------ Given passage
On the authority of Abu Hamzah Anas ibn Maalik, the servant of the Messenger of Allah (peace and blessings of Allah be upon him), from the Prophet (peace and blessings of Allah be upon him) who said, “None of you [truly] believes until he loves for his brother what he loves for
himself.” [Recorded by al-Bukhari and Muslim.]
- “None of you [truly] believes until”
- “He loves for his brother what he loves for himself.”
- Other Points Derived from This Hadith
- Summary of the Hadith
General Comments about the Hadith: This hadith stipulates one of the most important rules of behavior in Islam. It is a clear sign as to how Muslims are supposed to behave toward one another. It states a general principle that may be applied in all walks of life. The importance of this principle is so great that some consider this hadith onefourth or one-third of Islam.
1. “None of you [truly] believes until”
The narration from Musnad Ahmad sheds light on the meaning of the passage, “None of you believes,” in this hadith: “The servant does not reach the reality of [or true] faith until he loves for the people what he loves for himself.” This means that the denial of faith alluded to in this hadith does not imply a complete denial of faith. That is, a person does not become a disbeliever, losing all faith, by not loving for his brother what he loves for himself.
What it does mean, though, is that for a person to have true and complete faith, he must love for his brother what he loves for himself. This love is a necessary component of a true and complete faith. As was stated in the discussion of the hadith of Jibreel, a person who does not meet the obligatory requirements of faith is not deserving to be called a true or complete believer. This is what this hadith is referring to.
It is not necessarily true that once a person has this characteristic he will always possess it. Imaan is dynamic and open to fluctuations. Sometimes a person may possess this characteristic while at other times he may not. This was also discussed before. At times he may be a true believer. At other times, he may be weaker in faith. Both Abdullah ibn Rawaaha and Abu al-Darda, two Companions of the Prophet (peace be upon him), stated, “lmaan is like a shirt. Sometimes a person wears it and at other times he takes it off.”
On the other hand, this hadith does not mean that if a person meets this characteristic, he has complete Imaan even if he does not meet the other requirements of Imaan. This hadith is simply stressing that this characteristic is an essential pillar of true and complete Imaan. It is like the saying, “There is no prayer but with purity (tahaarah).” There is more to prayer than tahaarah. Similarly, there is much more to Imaan than simply loving for one’s brother what one loves for himself
2. “He loves for his brother what he loves for himself.”
------------
------ Records
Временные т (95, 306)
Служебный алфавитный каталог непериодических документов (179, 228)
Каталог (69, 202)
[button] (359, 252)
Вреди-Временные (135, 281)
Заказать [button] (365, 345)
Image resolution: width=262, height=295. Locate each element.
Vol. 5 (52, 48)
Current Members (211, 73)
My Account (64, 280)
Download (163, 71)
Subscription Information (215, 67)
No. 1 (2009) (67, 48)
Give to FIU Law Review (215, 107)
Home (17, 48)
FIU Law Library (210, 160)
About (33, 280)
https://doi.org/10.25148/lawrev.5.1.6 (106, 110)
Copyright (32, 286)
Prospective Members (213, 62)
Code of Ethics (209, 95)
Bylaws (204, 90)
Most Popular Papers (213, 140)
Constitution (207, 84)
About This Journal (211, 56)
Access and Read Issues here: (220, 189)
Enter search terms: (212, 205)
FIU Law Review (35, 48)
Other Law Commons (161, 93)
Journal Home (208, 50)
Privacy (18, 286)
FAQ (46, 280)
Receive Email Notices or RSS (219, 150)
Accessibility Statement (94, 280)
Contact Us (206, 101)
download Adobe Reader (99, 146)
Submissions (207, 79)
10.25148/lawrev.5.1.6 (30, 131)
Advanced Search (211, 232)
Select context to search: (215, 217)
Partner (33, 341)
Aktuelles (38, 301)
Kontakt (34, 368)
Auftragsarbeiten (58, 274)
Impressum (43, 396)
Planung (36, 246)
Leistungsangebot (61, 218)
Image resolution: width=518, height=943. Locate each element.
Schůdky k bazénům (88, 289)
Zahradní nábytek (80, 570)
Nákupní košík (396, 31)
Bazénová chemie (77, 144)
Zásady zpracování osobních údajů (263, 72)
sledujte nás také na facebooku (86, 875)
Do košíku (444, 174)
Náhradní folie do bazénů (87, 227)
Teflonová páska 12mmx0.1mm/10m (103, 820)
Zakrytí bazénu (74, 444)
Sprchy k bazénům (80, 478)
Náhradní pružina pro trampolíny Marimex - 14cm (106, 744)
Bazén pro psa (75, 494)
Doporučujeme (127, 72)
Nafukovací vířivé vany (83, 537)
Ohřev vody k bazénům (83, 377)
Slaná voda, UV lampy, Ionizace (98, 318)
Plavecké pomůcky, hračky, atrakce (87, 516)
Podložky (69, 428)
------------
• Description of the task: Could you retype the part of the hadith commentary above that begins at the words "- Other Points" and stops after "one-third of Islam."?

• Final result:
- Other Points Derived from This Hadith
- Summary of the Hadith
General Comments about the Hadith: This hadith stipulates one of the most important rules of behavior in Islam. It is a clear sign as to how Muslims are supposed to behave toward one another. It states a general principle that may be applied in all walks of life. The importance of this principle is so great that some consider this hadith onefourth or one-third of Islam.